In [30]:
import os
import json
import pandas as pd
from pathlib import Path
import numpy as np

In [31]:
root_dir = Path('/h/sergio/tree-search-planning/muzero-general/out')

In [32]:
evaluations = []
for env in os.listdir(root_dir):
    for run in os.listdir(root_dir / env):
        try:
            stats_json = next((root_dir / env / run).glob('*.stats.json'))
            evaluations.append([env, run, stats_json])
        except:
            pass

In [33]:
evaluations_df = pd.DataFrame(evaluations, columns=['env', 'run', 'stats_json'])
evaluations_df.head()

Unnamed: 0,env,run,stats_json,Unnamed: 4
0,roundabout-v0,MuZero,run_20210414-203008_9350,/h/sergio/tree-search-planning/muzero-general/...
1,highway-v0,MuZero,run_20210414-205342_16381,/h/sergio/tree-search-planning/muzero-general/...


In [34]:
def get_stats(stats_json):
    with open(stats_json) as f:
        stats = json.load(f)
    return stats

In [35]:
evaluations_df['stats_dict'] = evaluations_df['stats_json'].apply(get_stats)
evaluations_df.head()

Unnamed: 0,env,run,stats_json,stats_dict,Unnamed: 5
0,roundabout-v0,MuZero,run_20210414-203008_9350,/h/sergio/tree-search-planning/muzero-general/...,{'initial_reset_timestamp': 1618446608.8101778...
1,highway-v0,MuZero,run_20210414-205342_16381,/h/sergio/tree-search-planning/muzero-general/...,"{'initial_reset_timestamp': 1618448022.171705,..."


In [36]:
def mean_total_reward(stat_dict):
    return np.mean(stat_dict['episode_rewards'])
def std_total_reward(stat_dict):
    return np.std(stat_dict['episode_rewards'])
def p_crashed(stat_dict):
    ep_crashed = [int(any(ep)) for ep in stat_dict['episode_crashed']]
    return np.mean(ep_crashed)
def mean_speed(stat_dict):
    ep_speed = [np.mean(ep) for ep in stat_dict['episode_speed']]
    return np.mean(ep_speed)
def std_speed(stat_dict):
    ep_speed = [np.mean(ep) for ep in stat_dict['episode_speed']]
    return np.std(ep_speed)

In [37]:
evaluations_df['mean_episode_length'] = evaluations_df['stats_dict'].apply(mean_episode_length)
evaluations_df['mean_episode_reward'] = evaluations_df['stats_dict'].apply(mean_total_reward)
evaluations_df['std_episode_reward'] = evaluations_df['stats_dict'].apply(std_total_reward)
evaluations_df['p_crashed'] = evaluations_df['stats_dict'].apply(p_crashed)
evaluations_df['mean_speed'] = evaluations_df['stats_dict'].apply(mean_speed)
evaluations_df['std_speed'] = evaluations_df['stats_dict'].apply(std_speed)

In [38]:
evaluations_df.set_index(['env', 'model'])[['mean_episode_reward', 'std_episode_reward', 'p_crashed', 'mean_speed', 'std_speed']]
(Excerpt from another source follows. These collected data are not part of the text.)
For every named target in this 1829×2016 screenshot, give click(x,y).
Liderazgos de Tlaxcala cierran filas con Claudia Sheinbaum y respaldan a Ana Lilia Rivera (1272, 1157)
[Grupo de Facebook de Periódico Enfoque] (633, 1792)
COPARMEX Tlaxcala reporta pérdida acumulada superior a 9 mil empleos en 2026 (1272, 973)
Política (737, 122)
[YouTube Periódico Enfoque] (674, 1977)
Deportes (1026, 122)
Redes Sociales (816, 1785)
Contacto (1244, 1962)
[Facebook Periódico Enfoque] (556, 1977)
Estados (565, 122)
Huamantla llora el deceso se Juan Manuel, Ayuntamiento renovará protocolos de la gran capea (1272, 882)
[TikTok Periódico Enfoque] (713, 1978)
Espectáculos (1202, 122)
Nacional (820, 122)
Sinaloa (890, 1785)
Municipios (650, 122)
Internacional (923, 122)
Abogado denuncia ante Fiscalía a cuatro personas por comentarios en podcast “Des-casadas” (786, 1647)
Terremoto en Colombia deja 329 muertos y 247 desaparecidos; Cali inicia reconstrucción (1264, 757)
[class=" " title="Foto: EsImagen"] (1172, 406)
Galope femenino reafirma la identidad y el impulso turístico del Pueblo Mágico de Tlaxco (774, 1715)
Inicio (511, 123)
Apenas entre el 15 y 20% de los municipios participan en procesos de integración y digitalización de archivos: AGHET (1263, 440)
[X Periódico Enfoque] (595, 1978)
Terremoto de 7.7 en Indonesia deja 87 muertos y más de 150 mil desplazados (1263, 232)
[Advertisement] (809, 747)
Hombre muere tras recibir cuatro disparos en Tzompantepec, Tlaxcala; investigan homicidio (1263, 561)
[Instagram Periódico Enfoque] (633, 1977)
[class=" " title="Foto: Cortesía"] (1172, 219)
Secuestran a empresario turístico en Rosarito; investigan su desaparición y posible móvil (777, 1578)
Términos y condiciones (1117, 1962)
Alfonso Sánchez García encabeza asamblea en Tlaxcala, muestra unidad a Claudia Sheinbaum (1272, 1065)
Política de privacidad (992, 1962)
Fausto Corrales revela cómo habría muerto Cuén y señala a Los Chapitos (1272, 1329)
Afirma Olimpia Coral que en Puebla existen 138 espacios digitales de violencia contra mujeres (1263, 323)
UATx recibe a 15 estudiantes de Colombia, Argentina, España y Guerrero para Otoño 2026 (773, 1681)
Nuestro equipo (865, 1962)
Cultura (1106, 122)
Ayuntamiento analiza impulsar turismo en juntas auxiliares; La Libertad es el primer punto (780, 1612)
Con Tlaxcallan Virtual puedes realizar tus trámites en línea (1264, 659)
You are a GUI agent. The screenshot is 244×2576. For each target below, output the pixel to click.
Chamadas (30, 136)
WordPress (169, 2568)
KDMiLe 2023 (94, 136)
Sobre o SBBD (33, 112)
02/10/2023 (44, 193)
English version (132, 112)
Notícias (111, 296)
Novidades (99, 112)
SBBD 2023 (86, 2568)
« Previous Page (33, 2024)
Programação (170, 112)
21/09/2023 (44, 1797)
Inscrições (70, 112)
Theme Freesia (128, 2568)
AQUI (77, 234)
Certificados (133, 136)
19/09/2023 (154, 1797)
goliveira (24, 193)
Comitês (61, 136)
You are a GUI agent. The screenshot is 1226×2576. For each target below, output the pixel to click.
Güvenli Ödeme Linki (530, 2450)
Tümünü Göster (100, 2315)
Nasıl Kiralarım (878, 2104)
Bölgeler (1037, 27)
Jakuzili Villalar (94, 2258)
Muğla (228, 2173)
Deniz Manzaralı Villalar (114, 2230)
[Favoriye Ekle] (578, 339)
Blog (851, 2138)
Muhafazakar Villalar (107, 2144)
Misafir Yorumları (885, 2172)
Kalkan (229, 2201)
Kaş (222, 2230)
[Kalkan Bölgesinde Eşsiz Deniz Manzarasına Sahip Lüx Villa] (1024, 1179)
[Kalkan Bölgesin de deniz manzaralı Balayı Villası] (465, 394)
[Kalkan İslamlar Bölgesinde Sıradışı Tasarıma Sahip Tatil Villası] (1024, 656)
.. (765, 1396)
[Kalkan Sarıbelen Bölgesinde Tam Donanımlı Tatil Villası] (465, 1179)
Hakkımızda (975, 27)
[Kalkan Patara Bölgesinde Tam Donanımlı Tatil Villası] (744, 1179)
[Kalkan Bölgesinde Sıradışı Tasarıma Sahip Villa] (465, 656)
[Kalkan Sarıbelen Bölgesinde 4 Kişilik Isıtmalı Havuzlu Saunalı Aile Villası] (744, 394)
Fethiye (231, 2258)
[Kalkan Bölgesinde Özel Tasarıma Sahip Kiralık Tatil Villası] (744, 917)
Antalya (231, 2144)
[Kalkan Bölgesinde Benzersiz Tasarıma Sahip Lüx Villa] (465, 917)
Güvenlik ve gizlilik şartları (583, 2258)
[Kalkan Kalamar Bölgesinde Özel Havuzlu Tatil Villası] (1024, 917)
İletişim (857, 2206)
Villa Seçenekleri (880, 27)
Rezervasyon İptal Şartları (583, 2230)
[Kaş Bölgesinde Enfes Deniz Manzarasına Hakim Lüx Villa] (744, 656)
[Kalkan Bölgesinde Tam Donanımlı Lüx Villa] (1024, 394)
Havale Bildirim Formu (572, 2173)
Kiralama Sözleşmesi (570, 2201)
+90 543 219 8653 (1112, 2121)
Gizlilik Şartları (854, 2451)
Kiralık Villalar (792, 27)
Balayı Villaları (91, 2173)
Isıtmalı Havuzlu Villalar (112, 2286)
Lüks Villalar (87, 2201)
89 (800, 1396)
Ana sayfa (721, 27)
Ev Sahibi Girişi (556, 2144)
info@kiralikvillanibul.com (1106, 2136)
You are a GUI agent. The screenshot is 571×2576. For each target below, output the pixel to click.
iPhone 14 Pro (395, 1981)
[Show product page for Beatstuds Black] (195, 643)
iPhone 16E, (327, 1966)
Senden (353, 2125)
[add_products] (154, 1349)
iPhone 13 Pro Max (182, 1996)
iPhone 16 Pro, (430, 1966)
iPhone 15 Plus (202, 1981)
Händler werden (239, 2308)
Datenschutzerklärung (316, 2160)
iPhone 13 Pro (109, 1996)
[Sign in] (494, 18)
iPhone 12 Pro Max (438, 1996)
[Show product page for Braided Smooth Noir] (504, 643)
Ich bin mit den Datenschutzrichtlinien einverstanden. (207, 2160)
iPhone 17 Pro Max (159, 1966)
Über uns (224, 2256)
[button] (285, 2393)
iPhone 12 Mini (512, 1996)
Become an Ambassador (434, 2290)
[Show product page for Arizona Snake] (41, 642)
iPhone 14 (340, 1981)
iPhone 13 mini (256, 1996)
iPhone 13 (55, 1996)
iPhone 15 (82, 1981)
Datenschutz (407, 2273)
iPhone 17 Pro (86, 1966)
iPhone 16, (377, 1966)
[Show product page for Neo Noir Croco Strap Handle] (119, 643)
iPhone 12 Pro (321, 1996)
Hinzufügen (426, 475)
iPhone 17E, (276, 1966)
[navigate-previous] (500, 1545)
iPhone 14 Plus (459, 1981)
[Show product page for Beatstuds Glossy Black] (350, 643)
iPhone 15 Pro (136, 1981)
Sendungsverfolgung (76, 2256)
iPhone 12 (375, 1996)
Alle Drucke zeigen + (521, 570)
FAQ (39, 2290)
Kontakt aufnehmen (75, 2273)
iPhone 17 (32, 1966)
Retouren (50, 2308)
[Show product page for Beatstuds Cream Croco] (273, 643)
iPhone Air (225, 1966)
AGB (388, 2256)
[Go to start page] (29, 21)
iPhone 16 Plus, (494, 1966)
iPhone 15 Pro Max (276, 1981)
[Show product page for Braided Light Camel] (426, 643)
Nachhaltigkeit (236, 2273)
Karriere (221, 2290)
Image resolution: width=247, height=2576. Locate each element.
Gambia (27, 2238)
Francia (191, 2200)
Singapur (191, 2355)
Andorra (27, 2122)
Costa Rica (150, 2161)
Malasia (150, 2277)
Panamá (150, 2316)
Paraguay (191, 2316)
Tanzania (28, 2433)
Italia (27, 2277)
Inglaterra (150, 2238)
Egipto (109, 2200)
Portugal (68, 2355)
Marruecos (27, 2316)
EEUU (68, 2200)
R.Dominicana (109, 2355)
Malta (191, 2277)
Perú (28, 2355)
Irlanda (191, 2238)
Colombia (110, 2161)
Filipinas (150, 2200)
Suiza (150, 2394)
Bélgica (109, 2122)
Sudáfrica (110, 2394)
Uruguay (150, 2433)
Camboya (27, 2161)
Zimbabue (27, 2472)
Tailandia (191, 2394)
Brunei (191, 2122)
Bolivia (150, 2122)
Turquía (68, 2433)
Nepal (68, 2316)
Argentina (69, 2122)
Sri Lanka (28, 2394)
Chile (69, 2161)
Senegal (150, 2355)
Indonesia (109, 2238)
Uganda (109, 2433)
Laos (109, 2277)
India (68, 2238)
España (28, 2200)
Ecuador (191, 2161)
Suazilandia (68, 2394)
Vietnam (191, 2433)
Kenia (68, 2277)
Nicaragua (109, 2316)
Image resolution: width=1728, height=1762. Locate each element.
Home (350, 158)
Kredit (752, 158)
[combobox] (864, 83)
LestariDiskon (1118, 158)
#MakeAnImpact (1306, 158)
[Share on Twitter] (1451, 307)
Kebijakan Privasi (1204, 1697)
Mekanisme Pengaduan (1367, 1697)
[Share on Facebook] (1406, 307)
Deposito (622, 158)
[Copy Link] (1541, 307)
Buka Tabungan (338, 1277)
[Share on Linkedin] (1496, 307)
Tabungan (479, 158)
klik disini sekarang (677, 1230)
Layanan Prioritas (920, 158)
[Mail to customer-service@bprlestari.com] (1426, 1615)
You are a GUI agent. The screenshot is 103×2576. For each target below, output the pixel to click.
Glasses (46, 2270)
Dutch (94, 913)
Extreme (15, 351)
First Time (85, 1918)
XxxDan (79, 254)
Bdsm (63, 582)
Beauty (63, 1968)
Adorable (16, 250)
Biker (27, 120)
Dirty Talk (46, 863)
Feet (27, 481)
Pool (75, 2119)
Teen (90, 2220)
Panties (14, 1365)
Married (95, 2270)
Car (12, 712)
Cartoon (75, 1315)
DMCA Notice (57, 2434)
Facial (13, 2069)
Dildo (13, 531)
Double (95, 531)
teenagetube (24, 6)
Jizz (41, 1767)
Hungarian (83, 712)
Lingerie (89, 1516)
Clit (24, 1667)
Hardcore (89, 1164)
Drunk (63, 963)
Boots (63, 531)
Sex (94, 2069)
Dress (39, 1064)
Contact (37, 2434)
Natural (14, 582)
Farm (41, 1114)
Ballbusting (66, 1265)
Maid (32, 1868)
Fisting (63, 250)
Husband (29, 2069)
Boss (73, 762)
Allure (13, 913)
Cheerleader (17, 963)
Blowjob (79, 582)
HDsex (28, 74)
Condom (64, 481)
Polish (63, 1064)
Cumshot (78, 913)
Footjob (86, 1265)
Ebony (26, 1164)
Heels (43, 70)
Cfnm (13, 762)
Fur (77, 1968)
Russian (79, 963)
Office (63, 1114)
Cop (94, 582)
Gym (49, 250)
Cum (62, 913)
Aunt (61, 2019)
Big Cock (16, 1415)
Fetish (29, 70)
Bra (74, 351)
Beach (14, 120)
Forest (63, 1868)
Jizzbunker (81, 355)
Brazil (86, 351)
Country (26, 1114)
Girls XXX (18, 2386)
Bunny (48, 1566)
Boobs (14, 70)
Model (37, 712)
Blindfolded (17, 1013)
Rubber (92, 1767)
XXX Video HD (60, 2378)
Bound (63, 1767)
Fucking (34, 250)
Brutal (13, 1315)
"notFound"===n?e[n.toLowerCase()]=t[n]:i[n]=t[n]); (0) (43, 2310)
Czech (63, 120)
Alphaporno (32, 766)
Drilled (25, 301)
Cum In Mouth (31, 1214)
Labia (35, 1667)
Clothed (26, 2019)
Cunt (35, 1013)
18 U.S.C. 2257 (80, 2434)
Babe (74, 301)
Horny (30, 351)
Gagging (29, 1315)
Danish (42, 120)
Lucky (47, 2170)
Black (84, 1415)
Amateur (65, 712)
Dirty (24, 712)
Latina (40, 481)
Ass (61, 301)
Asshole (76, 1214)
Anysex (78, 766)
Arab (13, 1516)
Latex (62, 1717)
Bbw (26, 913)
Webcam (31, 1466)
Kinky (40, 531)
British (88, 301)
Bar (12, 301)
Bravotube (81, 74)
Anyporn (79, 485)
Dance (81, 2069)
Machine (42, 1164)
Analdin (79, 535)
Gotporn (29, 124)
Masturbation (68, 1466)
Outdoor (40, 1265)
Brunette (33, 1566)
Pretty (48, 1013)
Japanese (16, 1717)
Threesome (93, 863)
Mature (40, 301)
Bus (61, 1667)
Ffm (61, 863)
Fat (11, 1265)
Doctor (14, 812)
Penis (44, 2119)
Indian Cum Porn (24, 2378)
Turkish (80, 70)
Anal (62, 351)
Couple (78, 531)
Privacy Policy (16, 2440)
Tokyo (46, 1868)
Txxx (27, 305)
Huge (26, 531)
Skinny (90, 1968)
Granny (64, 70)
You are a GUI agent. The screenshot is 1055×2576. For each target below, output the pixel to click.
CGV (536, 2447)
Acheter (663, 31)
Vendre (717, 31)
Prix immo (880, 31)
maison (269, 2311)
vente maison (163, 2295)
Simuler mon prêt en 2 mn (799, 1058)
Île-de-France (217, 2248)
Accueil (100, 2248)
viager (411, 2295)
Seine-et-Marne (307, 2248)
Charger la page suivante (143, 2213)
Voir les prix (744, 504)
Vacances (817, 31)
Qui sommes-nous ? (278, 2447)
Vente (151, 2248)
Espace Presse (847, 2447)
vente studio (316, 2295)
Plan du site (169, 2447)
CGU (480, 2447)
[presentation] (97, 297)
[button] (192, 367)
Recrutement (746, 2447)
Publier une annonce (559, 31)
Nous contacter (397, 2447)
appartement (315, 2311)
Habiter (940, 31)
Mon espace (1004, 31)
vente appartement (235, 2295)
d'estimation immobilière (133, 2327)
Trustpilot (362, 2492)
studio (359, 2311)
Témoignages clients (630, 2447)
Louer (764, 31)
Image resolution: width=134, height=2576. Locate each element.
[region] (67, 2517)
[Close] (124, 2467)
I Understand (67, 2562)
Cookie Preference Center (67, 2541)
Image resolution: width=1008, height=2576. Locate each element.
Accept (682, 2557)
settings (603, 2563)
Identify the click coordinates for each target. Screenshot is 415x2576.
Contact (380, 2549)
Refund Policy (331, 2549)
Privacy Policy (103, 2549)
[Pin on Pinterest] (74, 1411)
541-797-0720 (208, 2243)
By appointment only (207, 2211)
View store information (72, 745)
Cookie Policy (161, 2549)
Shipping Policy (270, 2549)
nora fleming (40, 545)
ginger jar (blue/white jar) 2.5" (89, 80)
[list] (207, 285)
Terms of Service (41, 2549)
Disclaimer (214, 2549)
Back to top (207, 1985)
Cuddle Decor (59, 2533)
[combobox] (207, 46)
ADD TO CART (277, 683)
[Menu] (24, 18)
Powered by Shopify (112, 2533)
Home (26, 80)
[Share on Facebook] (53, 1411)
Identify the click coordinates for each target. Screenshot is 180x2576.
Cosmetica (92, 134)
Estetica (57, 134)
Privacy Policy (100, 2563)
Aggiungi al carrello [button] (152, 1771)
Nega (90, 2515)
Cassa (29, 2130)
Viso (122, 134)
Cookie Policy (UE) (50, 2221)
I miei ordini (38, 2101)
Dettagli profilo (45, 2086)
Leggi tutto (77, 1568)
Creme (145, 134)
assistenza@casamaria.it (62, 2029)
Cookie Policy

Unnamed: 0_level_0,Unnamed: 1_level_0,mean_episode_reward,std_episode_reward,p_crashed,mean_speed,std_speed
env,model,Unnamed: 2_level_1,Unnamed: 3_level_1,Unnamed: 4_level_1,Unnamed: 5_level_1,Unnamed: 6_level_1
roundabout-v0,MuZero,10.9752,0.903182,0.14,9.119461,0.8353
highway-v0,MuZero,22.980087,9.104898,0.52,21.337703,1.396431


In [11]:
evaluations_df['mean_episode_length']

0    10.82
Name: mean_episode_length, dtype: float64

In [12]:
evaluations_df['mean_episode_reward']

0    10.9752
Name: mean_episode_reward, dtype: float64

In [22]:
evaluations_df['p_crashed']

0    0.14
Name: p_crashed, dtype: float64

In [24]:
evaluations_df['mean_speed']

0    9.119461
Name: mean_speed, dtype: float64